Boeing Unveils Hydrogen-Powered Phantom Eye Unmanned Drone

boeing hydrogen-powered phantom eye drone photo

Photo: Boeing

First Flight: Early 2011

Boeing has just unveiled the hydrogen-powered Phantom Eye unmanned airborne system, and aircraft that should be able to stay up at 65,000 feet for up to four days without refueling. Of course Boeing's first customer will no doubt be the U.S. military, but the company also mentions potential uses of the Phantom Eye for "civil and commercial customers", and that's where things get interesting. Such a drone could send a 450-pound payload to high altitude more rapidly and more cheaply than a satellite and with more range and precision than a balloon, allowing scientists more flexibility to run certain experiments, helping us better understand our planet and its ecosystems.

boeing hydrogen-powered phantom eye drone photo

Photo: Boeing

Boeing writes: "Phantom Eye is powered by two 2.3-liter, four-cylinder engines that provide 150 horsepower each. It has a 150-foot wingspan, will cruise at approximately 150 knots and can carry up to a 450-pound payload." The internal combustion engines (ICEs) are provided by Ford and are fed liquid-hydrogen, giving the Phantom Eye "great fuel economy," according to Boeing.
********
TASK STATEMENT: Please write the next part of the article about Boeing's hydrogen-powered Phantom Eye drone, picking up after its final sentence. The material after the article on Boeing's Phantom Eye drone can be left aside.

MATERIAL PROVIDED:
********
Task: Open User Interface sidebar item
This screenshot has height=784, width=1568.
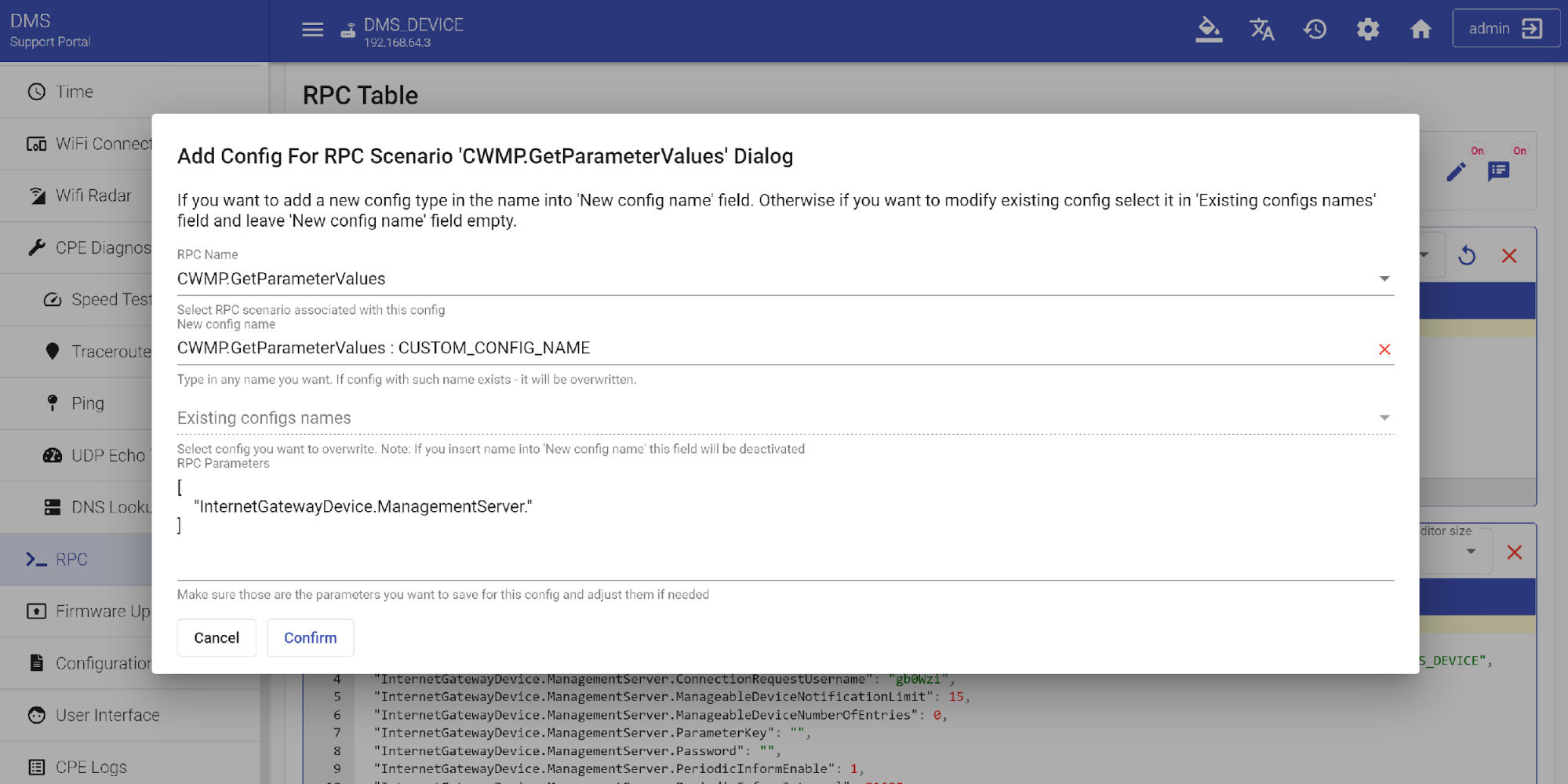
********
RESULT:
Why Hydrogen? Are they Really Using ICEs?
Commenter Henrik on GCC provided insight into why hydrogen was chosen as a fuel, as well as some speculation about the nature of Phantom Eye's engines:

They are using liquid hydrogen because this is the best fuel available with regard to UAVs. The gravimetric energy density of liquid hydrogen is 143 MJ/kg versus only 42.8MJ/kg for kerosene jet fuel. Liquid hydrogen is not used for manned aviation because of its low volumetric energy density which is 10.1MJ/L versus 33MJ/L for jet fuel. The liquid hydrogen fuel tank needs to be so large that it is getting really difficult to add a passenger cabin for humans.

Also I don't believe for one minute that they use a combustion engine even though they write so. This is a military project so they are almost obliged to lie about it. My bet is that they use a PEM fuel cell in combination with cryogenic power electronics and electric motors. The PEM fuel cell will be 60% efficient and the electric system will be 100% efficient because it can use superconductive components cooled by the liquid hydrogen. This is much more efficient than any combustion engine can ever be. (source)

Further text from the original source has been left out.